# Windows XP Home ULCPC?



## Widjaja (Jan 18, 2011)

Is there any place you can get the iso?
I am working on an HP mini which I resurrected from the dead but it seems the product key does not get validated in WGA with standard XP home oems.

WGA starts, and tries to install but the only screen which comes up is the one with th3e green circle before gong to a white screen saying done but WGA does not validate windows to get the XP updates.

I think it's because I need the ULCPC XP home which I do not have.

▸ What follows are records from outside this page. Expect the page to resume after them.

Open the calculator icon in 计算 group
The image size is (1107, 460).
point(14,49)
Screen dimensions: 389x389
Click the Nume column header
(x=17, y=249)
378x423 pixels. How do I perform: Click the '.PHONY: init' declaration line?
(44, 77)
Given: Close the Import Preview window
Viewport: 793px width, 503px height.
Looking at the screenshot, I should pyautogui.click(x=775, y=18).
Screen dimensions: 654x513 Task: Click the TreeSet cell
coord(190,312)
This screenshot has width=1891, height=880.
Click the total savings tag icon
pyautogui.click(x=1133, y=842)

I do not have the original HDD as the customer took it away so I do not have a recovery partition I could reinstall off.


----------



## Bo$$ (Jan 18, 2011)

no, hp minis run stock XP home, http://www.mydigitallife.info/2010/...arked-as-not-genuine-by-wga-validation-error/

this error has happened so many times for me


----------



## Solaris17 (Jan 18, 2011)

hmmm I havent seen any of these floating around. Nor have I seen them in the screenshots of technet accounts. Maybe you can call microsoft they will explain the sitch. you read them the product key and they give you a DL link?


----------



## Widjaja (Jan 18, 2011)

I thought it would use a standard XP home even though it says ULCPC at the end.

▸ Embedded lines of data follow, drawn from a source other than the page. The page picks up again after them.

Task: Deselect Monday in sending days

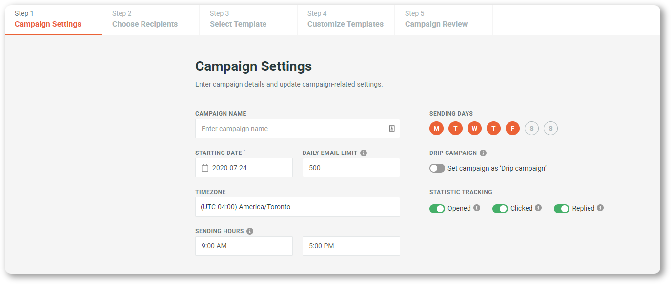Action: coord(436,129)
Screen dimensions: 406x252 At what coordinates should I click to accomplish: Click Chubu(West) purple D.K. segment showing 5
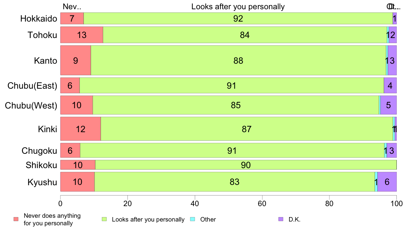click(x=388, y=105)
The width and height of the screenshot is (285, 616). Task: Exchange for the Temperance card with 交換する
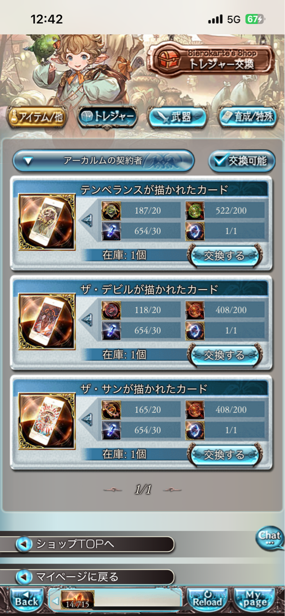pyautogui.click(x=224, y=255)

Ok I'll give the steps in the link a shot.
It just didn't makes sense at all.
I used the HP XP Home OEM I have at work and it activates the product key but WGA comes along and messes the valdation up stopping me from accessing windows updates.
I don't think the WGA validation tool even installs when I am asked to install the WGA validation tool prior to accessing windows XP updates.

I think that's where things go wrong.

Will post back with the results tomorrow when I am back at work.



Solaris17 said:


> hmmm I havent seen any of these floating around. Nor have I seen them in the screenshots of technet accounts. Maybe you can call microsoft they will explain the sitch. you read them the product key and they give you a DL link?



I have a habit of trying to avoid talking to MS support due to the Indian accents.
Puts me off more each time I have to do a CE assist with the HP support desk -_-"


----------



## Bo$$ (Jan 18, 2011)

sure PM me if you need more help


----------



## Widjaja (Jan 19, 2011)

Solved.
Silly mistake.
Clock sync error.
Was in the wrong month.

So if you are trying to validate windows, get to the green circle trying to validate, then get a white screen in the browser, the chances are your time and date are incorrect.

Using the MGAdiag.exe and clicking on resolve now did not work.
I had to manually configure the time an date to resolve the issue.
Once I had changed the time and date, clicking on custom in windows update, WGA screen did not show up this time round and allowed me to carry on with updating windows.


----------